▸ PROMPT
Take the line with "Weitere Informationen (99, 2555)" and every line after it in the data. Transcribe them exactly, through the last.
=== Section Start ===
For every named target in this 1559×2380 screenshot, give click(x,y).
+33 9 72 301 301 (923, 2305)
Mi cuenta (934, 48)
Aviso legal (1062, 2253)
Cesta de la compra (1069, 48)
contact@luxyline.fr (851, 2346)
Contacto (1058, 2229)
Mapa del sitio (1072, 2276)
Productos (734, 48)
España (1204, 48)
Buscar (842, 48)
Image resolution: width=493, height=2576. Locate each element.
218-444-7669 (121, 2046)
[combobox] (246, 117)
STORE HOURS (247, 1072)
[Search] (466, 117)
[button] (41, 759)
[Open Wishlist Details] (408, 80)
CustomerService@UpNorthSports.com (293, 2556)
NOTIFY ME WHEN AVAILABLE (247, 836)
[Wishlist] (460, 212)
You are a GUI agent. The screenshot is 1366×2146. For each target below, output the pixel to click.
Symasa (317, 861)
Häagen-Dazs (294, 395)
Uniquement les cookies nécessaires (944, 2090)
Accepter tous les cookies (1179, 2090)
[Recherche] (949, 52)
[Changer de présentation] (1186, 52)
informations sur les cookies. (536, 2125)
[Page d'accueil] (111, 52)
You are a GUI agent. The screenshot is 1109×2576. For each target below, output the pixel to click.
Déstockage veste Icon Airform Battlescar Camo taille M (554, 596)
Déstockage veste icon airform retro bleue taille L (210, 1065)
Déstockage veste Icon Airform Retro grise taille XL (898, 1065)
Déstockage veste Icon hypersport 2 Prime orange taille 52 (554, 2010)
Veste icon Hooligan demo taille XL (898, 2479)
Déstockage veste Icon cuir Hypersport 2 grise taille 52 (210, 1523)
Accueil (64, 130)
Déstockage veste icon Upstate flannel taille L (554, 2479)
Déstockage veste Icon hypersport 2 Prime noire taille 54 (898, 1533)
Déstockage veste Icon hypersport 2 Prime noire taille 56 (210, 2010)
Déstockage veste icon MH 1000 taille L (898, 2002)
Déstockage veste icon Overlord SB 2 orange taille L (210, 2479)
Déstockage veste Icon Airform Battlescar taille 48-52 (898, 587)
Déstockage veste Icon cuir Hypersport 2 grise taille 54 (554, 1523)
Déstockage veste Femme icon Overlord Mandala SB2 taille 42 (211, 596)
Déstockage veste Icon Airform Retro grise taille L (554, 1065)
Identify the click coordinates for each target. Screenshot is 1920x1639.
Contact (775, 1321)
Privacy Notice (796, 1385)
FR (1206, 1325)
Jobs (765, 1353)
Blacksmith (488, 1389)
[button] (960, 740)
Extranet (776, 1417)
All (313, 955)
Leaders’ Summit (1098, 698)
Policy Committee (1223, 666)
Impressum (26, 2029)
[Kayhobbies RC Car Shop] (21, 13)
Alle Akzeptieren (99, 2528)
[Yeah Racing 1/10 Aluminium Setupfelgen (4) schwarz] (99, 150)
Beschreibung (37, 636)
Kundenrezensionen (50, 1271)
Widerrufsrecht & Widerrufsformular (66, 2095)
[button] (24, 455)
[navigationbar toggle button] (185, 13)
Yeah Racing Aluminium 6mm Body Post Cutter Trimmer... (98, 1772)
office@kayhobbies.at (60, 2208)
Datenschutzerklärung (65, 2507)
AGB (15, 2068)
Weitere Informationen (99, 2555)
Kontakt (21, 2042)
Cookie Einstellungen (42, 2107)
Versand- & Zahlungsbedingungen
=== Section End ===
▸ OUTPUT FOR THIS EXERCISE
Weitere Informationen (99, 2555)
Kontakt (21, 2042)
Cookie Einstellungen (42, 2107)
Versand- & Zahlungsbedingungen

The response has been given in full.